The Mastermind FLEX data solution is a comprehensive data set that includes expertly curated gene and variant-level content with indexed variant-level information.
This collaboration unites Compass Bioinformatics' AI-powered genomic analysis with data from Genomenon's leading genomic intelligence platform to advance variant interpretation for clinicians and researchers worldwide. It elevates InheriNext for US users and accelerates Mastermind adoption in Japan, while expanding Genomenon's footprint in Asia and establishing its position as the gold standard in genomic evidence.
InheriNext is a rapidly emerging genetic analysis web-based platform and, this year alone, has been deployed in over 40 leading rare disease research and diagnostic institutes in Japan. With more than 10,000 cases analysed at renowned medical centres, the platform has become a trusted solution for variant analysis and genomic interpretation.

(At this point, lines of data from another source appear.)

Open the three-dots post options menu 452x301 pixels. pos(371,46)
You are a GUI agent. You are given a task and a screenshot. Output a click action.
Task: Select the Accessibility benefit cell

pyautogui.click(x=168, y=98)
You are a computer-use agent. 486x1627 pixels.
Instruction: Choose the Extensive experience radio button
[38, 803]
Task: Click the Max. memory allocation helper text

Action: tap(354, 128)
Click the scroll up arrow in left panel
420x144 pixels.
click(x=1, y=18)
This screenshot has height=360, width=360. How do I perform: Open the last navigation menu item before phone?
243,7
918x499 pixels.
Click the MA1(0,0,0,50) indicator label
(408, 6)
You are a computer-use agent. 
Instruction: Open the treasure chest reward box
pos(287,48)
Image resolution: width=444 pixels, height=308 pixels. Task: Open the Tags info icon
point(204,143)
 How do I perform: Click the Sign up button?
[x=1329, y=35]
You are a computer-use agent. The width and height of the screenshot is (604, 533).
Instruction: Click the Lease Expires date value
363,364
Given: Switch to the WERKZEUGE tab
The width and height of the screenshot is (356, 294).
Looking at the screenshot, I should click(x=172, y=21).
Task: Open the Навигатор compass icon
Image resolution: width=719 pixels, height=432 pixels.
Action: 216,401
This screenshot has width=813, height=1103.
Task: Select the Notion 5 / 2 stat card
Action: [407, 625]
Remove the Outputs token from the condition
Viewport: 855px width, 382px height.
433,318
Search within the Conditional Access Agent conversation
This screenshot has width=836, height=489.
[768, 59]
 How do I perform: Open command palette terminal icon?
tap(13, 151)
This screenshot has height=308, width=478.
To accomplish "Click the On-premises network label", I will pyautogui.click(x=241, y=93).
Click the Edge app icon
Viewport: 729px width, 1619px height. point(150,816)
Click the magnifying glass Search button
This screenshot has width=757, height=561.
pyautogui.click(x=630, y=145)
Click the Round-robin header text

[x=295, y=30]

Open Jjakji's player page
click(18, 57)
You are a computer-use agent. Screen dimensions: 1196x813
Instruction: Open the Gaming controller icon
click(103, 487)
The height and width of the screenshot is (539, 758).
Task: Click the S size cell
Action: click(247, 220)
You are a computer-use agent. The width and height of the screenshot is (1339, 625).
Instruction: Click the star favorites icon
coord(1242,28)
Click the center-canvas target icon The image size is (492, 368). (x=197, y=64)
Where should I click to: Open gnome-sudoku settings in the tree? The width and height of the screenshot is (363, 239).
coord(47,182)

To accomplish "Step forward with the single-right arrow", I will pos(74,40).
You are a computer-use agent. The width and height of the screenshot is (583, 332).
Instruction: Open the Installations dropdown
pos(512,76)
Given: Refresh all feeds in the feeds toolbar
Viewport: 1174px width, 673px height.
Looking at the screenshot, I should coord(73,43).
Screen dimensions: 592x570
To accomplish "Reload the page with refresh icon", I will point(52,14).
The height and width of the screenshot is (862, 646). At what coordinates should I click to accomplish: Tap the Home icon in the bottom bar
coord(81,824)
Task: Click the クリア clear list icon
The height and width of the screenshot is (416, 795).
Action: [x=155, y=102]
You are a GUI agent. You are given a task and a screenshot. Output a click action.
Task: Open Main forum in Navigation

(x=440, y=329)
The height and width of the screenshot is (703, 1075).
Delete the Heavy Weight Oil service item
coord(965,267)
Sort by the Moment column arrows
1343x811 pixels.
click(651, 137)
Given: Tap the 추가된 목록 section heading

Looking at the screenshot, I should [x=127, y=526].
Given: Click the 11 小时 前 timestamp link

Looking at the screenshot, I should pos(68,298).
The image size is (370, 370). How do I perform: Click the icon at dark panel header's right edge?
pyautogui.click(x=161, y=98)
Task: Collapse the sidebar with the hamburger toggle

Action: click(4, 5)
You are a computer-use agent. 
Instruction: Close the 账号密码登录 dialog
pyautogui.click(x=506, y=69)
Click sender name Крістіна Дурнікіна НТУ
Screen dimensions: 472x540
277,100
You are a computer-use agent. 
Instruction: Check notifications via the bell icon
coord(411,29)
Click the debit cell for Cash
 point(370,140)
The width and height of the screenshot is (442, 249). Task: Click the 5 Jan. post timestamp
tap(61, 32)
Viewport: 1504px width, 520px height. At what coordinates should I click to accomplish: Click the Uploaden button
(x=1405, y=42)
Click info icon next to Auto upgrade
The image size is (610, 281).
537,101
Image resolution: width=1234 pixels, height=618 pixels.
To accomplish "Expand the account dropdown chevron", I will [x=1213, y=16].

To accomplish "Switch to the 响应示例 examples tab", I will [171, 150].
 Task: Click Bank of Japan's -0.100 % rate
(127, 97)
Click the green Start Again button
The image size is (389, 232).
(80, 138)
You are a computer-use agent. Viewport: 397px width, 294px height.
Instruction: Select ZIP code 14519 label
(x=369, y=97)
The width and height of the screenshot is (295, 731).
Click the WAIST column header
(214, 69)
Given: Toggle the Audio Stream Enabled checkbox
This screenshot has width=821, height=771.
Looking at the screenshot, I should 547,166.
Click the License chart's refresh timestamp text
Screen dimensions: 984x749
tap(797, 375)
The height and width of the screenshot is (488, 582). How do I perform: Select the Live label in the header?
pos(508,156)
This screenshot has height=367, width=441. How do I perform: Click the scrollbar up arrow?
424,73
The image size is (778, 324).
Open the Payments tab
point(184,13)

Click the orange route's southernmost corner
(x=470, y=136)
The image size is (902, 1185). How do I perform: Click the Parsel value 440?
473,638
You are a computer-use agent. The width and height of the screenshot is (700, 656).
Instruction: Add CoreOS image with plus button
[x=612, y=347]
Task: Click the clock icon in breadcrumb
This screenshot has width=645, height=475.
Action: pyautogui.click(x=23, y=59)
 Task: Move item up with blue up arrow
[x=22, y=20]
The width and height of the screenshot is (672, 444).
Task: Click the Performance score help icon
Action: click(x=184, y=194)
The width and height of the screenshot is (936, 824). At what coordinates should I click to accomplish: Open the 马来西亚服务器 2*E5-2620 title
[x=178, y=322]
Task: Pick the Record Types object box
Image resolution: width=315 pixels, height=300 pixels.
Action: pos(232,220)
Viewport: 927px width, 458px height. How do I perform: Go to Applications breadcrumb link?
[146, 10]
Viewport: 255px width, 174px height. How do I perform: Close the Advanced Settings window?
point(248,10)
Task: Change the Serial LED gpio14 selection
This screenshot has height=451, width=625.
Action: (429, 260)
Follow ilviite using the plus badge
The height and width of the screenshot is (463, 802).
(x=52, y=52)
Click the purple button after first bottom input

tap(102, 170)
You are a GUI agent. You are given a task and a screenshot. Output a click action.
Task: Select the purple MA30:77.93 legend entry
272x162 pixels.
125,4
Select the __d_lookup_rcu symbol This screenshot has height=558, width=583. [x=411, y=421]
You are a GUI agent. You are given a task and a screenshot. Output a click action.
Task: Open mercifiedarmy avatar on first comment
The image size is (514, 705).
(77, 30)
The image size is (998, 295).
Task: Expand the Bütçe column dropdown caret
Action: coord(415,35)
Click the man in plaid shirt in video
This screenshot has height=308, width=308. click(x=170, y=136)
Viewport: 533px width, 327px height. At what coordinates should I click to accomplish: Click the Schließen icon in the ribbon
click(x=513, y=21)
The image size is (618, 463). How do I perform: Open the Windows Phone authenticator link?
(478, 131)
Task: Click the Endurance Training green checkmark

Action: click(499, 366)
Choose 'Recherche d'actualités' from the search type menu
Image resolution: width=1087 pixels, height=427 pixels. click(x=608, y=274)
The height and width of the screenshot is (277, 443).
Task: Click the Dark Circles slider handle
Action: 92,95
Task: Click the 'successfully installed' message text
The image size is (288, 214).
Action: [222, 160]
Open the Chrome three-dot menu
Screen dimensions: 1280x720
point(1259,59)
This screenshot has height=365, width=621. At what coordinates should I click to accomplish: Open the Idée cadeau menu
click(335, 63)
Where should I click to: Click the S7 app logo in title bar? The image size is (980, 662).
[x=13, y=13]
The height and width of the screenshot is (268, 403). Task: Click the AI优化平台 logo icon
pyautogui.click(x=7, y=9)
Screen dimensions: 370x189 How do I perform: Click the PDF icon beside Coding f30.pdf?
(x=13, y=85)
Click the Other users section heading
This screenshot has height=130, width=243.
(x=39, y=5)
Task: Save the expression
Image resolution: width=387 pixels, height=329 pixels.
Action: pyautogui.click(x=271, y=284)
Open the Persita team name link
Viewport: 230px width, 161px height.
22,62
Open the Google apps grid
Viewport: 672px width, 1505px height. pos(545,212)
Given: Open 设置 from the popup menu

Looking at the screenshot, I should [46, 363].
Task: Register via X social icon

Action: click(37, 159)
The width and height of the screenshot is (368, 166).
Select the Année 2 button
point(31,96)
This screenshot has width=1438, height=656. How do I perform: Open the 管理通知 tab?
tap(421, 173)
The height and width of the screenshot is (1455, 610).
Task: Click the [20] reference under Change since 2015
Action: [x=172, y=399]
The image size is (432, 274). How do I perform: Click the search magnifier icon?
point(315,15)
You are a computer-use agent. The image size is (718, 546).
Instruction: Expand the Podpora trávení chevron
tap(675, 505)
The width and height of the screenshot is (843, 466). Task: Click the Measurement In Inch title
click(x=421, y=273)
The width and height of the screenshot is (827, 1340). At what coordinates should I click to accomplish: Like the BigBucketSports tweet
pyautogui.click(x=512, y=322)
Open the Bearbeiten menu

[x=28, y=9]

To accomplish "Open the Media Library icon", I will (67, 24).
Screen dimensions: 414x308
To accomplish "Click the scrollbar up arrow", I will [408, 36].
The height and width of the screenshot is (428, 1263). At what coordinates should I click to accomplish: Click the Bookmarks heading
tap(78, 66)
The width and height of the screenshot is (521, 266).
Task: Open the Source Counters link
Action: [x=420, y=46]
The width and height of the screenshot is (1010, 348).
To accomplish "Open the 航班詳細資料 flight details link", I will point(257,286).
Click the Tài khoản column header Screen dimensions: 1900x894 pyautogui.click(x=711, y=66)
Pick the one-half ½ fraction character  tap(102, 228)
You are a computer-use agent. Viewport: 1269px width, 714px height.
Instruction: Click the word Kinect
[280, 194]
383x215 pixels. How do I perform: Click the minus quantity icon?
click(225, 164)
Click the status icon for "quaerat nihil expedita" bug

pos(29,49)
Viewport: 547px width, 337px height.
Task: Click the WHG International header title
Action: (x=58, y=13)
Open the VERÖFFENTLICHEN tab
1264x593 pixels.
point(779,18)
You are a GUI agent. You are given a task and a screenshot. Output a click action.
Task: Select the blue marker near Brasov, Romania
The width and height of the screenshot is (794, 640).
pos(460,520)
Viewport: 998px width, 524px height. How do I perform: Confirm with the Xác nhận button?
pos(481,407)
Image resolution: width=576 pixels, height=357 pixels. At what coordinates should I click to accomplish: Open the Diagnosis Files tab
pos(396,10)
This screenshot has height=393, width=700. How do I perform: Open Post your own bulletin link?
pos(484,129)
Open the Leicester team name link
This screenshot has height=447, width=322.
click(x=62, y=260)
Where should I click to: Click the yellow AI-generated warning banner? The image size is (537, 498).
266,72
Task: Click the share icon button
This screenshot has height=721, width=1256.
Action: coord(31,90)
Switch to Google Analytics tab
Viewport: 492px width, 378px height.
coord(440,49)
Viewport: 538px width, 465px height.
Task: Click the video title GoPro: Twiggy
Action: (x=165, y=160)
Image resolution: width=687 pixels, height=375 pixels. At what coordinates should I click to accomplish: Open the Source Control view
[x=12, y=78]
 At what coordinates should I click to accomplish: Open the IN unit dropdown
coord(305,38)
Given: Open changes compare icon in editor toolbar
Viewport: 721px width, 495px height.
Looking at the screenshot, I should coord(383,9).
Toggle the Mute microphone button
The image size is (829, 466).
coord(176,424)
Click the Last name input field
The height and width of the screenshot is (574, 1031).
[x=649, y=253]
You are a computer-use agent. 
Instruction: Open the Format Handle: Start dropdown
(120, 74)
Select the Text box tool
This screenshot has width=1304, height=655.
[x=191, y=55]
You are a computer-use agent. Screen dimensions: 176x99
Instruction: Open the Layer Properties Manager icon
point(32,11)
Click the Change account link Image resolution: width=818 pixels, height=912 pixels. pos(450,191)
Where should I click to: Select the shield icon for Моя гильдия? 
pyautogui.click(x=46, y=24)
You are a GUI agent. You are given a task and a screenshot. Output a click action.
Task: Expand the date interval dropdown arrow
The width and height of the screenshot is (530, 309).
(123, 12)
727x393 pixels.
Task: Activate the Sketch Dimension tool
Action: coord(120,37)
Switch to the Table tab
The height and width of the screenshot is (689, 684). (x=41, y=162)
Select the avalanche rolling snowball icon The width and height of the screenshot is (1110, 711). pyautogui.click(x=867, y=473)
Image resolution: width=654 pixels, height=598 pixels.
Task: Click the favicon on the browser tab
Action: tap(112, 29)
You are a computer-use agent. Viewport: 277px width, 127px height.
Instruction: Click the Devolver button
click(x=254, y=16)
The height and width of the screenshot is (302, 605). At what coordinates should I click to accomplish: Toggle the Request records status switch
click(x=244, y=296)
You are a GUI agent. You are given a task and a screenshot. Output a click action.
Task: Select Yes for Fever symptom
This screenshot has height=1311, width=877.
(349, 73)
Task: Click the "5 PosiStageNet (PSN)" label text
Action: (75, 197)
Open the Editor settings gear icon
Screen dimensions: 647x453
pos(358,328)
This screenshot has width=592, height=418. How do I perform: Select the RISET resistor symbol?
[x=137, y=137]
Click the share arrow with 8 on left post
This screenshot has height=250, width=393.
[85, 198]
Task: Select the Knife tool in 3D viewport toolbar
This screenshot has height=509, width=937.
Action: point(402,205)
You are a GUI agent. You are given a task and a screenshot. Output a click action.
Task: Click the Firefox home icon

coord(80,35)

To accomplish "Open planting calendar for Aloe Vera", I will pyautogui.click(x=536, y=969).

By integrating Genomenon's Mastermind FLEX Data, InheriNext users gain insight into the most comprehensive, up-to-date collection of genomic literature in the world, including expertly curated variant data that adheres to ACMG guidelines. This integration boosts clinical confidence by providing comprehensive supporting evidence for pathogenic variant interpretation, reduces time and effort by streamlining manual review processes, and improves patient outcomes by enabling reanalysis of unsolved cases as new knowledge emerges.
With Mastermind FLEX Data continuously updated, what was once classified as a VUS (Variant of Uncertain Significance) may now be interpreted with confidence, giving undiagnosed patients new possibilities for answers.